EXTRACTED INFORMATION:
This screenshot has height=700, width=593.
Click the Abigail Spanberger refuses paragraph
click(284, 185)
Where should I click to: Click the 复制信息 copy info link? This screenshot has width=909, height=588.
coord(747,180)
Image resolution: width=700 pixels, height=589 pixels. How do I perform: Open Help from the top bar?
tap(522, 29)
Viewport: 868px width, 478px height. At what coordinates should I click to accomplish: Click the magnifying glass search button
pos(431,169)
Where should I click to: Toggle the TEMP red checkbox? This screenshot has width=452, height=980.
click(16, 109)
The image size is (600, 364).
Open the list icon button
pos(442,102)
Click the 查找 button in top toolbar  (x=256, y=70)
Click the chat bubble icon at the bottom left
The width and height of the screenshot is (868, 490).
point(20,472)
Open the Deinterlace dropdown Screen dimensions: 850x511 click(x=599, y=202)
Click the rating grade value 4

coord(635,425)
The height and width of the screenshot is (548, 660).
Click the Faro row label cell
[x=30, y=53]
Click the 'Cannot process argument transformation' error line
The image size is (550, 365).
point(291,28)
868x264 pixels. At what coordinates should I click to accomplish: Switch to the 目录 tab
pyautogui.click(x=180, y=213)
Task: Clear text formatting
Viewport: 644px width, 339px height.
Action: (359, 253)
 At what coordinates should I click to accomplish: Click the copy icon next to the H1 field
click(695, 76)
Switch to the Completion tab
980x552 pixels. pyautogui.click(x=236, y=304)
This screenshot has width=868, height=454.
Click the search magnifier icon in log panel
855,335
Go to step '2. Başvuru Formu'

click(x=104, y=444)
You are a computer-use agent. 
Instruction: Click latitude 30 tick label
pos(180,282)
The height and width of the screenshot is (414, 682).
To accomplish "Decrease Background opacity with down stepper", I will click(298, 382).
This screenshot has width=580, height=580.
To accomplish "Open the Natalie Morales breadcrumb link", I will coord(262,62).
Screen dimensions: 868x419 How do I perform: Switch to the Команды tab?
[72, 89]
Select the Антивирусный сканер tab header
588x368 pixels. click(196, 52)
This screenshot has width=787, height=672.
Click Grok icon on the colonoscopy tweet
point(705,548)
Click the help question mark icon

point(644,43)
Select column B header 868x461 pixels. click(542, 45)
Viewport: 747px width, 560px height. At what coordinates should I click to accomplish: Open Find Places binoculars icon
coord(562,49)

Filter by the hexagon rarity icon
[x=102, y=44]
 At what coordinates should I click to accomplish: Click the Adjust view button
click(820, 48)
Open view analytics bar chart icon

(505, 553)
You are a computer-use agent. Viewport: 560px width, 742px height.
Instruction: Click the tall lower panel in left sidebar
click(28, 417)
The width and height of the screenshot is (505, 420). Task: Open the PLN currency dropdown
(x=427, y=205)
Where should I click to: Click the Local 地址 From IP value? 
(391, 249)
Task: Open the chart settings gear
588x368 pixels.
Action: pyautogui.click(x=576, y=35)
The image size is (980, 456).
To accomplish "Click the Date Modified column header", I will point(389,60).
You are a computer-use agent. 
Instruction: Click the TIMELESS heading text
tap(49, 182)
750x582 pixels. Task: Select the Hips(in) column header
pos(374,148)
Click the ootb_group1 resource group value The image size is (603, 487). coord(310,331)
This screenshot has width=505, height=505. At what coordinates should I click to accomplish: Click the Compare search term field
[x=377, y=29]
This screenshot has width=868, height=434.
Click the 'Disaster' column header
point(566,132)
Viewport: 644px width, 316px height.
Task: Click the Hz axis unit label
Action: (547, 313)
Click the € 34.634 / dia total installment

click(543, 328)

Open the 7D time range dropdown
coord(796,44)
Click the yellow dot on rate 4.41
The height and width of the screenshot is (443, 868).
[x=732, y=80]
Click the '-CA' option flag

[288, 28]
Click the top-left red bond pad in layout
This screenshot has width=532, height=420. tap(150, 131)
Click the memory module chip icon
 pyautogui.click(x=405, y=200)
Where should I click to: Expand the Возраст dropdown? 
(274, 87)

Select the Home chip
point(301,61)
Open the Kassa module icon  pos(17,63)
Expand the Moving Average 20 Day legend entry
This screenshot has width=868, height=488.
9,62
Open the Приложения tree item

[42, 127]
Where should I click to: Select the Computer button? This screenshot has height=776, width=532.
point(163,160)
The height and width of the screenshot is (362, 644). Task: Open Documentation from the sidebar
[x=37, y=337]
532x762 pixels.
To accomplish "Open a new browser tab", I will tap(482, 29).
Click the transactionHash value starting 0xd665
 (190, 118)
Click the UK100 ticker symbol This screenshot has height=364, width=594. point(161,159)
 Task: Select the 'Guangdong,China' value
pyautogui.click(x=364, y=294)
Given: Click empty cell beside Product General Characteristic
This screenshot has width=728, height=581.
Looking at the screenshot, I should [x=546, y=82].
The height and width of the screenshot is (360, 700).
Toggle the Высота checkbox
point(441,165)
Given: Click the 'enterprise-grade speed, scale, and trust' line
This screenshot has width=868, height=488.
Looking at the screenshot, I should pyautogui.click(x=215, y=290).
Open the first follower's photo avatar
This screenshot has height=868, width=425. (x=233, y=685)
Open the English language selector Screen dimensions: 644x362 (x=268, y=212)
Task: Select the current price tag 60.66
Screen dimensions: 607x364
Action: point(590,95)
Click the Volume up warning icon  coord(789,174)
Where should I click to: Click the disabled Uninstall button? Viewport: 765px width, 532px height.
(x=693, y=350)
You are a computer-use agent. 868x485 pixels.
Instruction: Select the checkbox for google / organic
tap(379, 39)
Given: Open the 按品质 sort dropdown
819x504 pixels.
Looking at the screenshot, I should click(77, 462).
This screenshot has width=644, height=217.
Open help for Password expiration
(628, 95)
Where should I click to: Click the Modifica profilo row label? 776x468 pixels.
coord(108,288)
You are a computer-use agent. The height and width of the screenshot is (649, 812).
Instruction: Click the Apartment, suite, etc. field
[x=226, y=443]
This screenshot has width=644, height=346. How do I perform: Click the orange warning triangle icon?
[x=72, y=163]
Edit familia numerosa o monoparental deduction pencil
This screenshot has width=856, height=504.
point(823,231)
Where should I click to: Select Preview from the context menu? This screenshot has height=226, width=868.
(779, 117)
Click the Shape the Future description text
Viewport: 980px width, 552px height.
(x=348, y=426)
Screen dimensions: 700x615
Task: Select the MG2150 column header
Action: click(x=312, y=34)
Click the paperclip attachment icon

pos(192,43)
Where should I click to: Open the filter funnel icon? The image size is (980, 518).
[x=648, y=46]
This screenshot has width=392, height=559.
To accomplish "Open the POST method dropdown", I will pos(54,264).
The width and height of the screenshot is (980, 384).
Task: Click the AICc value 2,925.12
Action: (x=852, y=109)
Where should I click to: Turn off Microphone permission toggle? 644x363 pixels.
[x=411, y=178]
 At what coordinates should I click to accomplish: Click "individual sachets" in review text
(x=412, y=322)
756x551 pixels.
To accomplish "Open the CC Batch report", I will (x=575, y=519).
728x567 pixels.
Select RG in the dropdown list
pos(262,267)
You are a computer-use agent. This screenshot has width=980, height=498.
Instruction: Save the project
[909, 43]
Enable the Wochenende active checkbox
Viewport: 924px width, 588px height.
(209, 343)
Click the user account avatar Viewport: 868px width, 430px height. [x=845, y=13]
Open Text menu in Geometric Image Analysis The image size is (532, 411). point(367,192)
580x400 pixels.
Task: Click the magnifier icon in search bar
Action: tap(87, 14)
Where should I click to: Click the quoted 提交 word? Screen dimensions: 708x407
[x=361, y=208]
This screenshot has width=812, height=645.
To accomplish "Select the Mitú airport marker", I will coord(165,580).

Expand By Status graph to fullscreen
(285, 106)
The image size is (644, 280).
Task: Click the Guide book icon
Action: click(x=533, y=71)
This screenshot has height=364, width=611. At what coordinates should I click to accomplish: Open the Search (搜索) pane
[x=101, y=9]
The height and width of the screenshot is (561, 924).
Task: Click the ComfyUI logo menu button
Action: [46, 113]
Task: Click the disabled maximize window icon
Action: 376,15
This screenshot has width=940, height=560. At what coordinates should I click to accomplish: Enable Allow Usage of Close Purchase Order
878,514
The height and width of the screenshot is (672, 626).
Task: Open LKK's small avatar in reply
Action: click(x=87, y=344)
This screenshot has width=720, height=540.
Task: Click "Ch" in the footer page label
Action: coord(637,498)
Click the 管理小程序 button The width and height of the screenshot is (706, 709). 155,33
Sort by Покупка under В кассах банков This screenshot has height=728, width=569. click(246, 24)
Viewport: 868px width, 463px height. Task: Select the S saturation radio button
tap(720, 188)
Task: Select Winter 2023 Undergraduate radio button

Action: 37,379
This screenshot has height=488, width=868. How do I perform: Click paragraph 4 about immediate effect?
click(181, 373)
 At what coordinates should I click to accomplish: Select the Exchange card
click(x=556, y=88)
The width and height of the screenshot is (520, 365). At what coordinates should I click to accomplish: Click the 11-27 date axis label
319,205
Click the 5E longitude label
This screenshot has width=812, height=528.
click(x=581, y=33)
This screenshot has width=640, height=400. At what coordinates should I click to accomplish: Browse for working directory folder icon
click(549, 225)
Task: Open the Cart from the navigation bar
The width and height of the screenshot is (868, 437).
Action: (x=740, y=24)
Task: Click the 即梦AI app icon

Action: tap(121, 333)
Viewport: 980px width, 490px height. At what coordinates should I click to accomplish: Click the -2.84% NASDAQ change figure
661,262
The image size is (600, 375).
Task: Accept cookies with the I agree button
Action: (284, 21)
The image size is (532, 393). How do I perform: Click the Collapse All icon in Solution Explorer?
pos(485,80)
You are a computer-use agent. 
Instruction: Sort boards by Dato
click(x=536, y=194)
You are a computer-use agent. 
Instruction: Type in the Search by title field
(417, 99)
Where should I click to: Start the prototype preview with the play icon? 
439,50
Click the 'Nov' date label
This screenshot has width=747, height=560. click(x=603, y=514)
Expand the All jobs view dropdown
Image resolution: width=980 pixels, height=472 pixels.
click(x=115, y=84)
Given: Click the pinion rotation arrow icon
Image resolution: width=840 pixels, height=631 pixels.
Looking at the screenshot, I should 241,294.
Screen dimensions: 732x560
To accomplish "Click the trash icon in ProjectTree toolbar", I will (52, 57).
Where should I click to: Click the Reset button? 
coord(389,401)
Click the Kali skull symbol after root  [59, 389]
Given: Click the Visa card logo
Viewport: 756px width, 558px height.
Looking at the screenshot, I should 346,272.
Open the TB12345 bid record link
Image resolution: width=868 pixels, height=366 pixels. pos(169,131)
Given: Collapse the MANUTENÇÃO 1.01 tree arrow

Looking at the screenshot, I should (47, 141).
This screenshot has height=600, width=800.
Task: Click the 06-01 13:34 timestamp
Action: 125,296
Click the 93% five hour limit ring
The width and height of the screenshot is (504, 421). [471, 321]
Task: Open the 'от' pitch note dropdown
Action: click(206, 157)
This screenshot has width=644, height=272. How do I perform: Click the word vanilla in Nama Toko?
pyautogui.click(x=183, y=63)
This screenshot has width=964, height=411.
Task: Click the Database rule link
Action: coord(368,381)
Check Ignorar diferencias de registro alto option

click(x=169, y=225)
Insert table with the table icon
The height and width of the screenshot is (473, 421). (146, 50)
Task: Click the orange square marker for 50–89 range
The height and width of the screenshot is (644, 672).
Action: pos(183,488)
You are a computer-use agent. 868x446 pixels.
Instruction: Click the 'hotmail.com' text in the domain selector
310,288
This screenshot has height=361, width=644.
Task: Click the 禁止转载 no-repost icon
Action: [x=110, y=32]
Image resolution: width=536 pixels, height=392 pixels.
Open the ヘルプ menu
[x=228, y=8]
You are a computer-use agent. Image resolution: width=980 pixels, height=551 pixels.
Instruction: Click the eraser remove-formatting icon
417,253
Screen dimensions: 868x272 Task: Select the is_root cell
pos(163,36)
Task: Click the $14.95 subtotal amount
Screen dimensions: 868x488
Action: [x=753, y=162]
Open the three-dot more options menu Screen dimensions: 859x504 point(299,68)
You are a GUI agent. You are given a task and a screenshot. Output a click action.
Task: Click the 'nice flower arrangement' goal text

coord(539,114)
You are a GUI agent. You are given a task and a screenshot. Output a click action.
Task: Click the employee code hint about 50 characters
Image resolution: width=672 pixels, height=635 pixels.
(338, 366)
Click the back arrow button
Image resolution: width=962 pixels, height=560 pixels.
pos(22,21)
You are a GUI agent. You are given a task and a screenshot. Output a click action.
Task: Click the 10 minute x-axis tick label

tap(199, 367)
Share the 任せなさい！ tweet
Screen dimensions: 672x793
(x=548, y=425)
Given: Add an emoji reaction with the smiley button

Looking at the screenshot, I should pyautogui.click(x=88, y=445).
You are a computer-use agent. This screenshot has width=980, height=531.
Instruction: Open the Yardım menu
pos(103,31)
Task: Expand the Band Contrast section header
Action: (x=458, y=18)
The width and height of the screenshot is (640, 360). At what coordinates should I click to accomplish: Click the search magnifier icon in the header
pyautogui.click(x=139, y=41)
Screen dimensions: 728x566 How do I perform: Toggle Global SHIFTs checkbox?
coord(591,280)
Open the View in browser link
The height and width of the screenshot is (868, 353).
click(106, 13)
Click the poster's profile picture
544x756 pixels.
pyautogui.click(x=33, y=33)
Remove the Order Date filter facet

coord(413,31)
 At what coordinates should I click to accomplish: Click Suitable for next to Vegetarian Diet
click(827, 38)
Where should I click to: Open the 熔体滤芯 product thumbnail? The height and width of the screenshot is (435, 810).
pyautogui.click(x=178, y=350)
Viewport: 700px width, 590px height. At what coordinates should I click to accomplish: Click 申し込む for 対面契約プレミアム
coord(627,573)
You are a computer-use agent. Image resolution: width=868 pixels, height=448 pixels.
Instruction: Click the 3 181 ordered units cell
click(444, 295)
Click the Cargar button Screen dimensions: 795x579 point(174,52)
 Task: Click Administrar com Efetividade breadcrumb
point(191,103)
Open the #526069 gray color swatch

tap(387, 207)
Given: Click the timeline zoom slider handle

WORK TASK: Which lines of the records hold the string "marker"? Copy each one.

EXPECTED ANSWER:
To accomplish "Select the Mitú airport marker", I will coord(165,580).
Task: Click the orange square marker for 50–89 range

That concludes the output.